Nós, ADELINAS, dos diversos territórios do país, falamos em diferentes vozes, em alto e bom som que somos as principais vítimas de doenças endêmicas e do sucateamento do sistema de saúde pública, da violência obstétrica, da cultura do estupro, das mortes prematuras por doenças curáveis e preveníveis e da violência doméstica. Assim, denunciamos a necropolítica perpetrada contra nós, nos quatro cantos do país.
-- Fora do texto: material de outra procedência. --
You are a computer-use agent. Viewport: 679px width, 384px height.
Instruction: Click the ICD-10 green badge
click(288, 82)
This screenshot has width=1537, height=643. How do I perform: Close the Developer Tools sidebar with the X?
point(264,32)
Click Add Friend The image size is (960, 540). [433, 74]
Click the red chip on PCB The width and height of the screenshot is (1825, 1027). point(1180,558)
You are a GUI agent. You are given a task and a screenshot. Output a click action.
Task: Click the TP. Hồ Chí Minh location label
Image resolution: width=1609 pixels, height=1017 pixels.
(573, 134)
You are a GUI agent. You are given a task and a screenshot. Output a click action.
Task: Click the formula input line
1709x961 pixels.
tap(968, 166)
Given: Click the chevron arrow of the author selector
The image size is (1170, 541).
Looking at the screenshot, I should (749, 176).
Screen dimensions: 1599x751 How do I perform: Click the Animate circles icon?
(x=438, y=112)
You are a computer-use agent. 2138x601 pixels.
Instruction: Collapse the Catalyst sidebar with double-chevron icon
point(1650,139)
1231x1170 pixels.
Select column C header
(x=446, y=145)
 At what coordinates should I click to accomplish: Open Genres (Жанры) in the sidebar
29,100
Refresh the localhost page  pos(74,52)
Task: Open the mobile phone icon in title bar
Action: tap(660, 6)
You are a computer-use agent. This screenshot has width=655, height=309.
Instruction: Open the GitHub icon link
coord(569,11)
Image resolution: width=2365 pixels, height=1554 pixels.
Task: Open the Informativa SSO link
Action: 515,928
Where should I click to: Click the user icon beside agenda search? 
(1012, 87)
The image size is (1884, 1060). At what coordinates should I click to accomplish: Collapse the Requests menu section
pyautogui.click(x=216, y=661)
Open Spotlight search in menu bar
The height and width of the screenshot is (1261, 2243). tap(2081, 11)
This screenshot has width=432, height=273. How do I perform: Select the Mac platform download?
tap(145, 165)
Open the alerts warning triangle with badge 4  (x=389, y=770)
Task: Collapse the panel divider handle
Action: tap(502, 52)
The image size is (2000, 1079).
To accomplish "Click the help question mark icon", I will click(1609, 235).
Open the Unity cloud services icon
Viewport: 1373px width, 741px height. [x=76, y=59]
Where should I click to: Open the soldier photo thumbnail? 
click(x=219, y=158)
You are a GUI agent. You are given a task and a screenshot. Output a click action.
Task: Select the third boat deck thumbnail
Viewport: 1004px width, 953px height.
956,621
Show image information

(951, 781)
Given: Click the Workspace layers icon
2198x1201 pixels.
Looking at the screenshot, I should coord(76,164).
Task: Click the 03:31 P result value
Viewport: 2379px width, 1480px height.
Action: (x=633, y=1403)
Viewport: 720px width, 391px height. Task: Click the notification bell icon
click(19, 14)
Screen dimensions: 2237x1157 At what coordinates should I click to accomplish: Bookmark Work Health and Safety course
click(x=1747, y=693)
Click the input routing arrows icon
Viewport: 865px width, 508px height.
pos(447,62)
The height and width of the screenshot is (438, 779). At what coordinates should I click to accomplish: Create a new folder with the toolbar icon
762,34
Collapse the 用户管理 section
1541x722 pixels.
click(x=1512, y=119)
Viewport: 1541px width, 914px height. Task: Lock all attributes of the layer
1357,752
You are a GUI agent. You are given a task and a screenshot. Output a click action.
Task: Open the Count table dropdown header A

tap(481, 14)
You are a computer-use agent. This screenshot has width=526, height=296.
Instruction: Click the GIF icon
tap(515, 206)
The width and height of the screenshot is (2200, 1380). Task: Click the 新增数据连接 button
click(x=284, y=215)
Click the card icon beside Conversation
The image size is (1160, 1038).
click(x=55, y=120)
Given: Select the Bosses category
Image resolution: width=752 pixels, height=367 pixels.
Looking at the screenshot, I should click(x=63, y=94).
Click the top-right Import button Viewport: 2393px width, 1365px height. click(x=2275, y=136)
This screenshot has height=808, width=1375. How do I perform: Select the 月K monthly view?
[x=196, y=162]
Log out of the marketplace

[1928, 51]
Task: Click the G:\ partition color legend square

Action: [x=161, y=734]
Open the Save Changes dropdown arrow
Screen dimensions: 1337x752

Desde as experiências de Sônia, com 60 anos, diarista e residente no bairro de Cosme de Farias, em Salvador/BA, que é obrigada a trabalhar mesmo com os sintomas da COVID-19, às afinidades de opressões nas experiências de Glória e Terezinha, ambas, moradoras de Brasilândia/SP, a dona Angélica e Maria, moradoras de Planaltina, em Brasília. Estas mulheres negras, em diferentes territórios criminalizados, vivenciam estas experiências, aparentemente pessoais, mas com sinistras afinidades em seus corpos-coletivos, numa simbiose mortal entre pobreza, raça, classe e gênero, sob vários eixos de subordinação e vulnerabilidade. A expansão da pandemia no mundo e, especialmente no Brasil, redimensiona a sofisticação destas múltiplas opressões. Por isso, denunciamos o genocídio antinegro que é histórico e que está explicitamente demonstrável com a pandemia do novo coronavírus na sociedade.